Il Milan e la caccia al ds: il no di Tiago Pinto
Il Milan continua a lavorare intensamente per definire la propria struttura societaria in vista della prossima stagione. I rossoneri sono ancora alla ricerca di un nuovo direttore sportivo da inserire nell’organigramma. Nelle ultime settimane la dirigenza ha sondato diversi profili di spessore internazionale. Il nome più caldo era inizialmente quello di Markus Krösche, attuale uomo mercato dell’Eintracht Francoforte. La trattativa con il dirigente tedesco è però tramontata definitivamente. Per questo motivo, il club di Via Aldo Rossi ha virato con decisione su un profilo che conosce molto bene il campionato italiano. Si tratta di Tiago Pinto, l’ex general manager della Roma che ha lasciato un ottimo ricordo in Serie A. La dirigenza milanista ha effettuato un tentativo concreto per convincerlo a sposare il nuovo progetto sportivo del club.
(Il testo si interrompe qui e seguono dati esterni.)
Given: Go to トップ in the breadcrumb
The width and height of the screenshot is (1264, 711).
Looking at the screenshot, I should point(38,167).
La decisione del portoghese e le alternative per la dirigenza
La risposta di Tiago Pinto al corteggiamento del Milan è stata tuttavia un secco “no”. Il dirigente portoghese ha preferito declinare la proposta della società rossonera. Attualmente Pinto ricopre il ruolo di direttore sportivo del Bournemouth in Premier League. Il manager lusitano ha espresso la chiara volontà di proseguire la sua avventura professionale nel calcio inglese. Dopo la complessa esperienza vissuta a Roma, terminata nel 2024, il ritorno in Italia non rientra nei suoi piani immediati. Incassato il rifiuto, il Milan deve ora guardare altrove per occupare la prestigiosa poltrona dirigenziale. In pole position per la carica di direttore sportivo c’è adesso Ozek. La società intende accelerare i contatti per non farsi trovare impreparata all’inizio del calciomercato estivo.
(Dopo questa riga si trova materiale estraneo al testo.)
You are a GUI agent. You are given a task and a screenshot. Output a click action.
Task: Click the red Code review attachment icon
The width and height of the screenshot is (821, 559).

Panchina blindata: la scelta è caduta su Ruben Amorim
Se il fronte societario presenta ancora dei nodi da sciogliere, il Milan ha invece le idee chiarissime per la panchina. Il club ha infatti già scelto la sua nuova guida tecnica per il futuro. Sarà Ruben Amorim a sedere sulla panchina rossonera per iniziare un nuovo ciclo vincente. L’allenatore portoghese ha convinto tutti per la sua filosofia di gioco moderna e la capacità di valorizzare i giovani talenti. La dirigenza punta fortemente sulle sue qualità per riportare la squadra ai vertici del calcio italiano ed europeo. Con la questione allenatore ormai blindata, i vertici societari possono concentrarsi esclusivamente sulla scelta del direttore sportivo. L’obiettivo principale resta quello di affiancare ad Amorim un dirigente capace di assecondare al meglio le sue richieste sul mercato.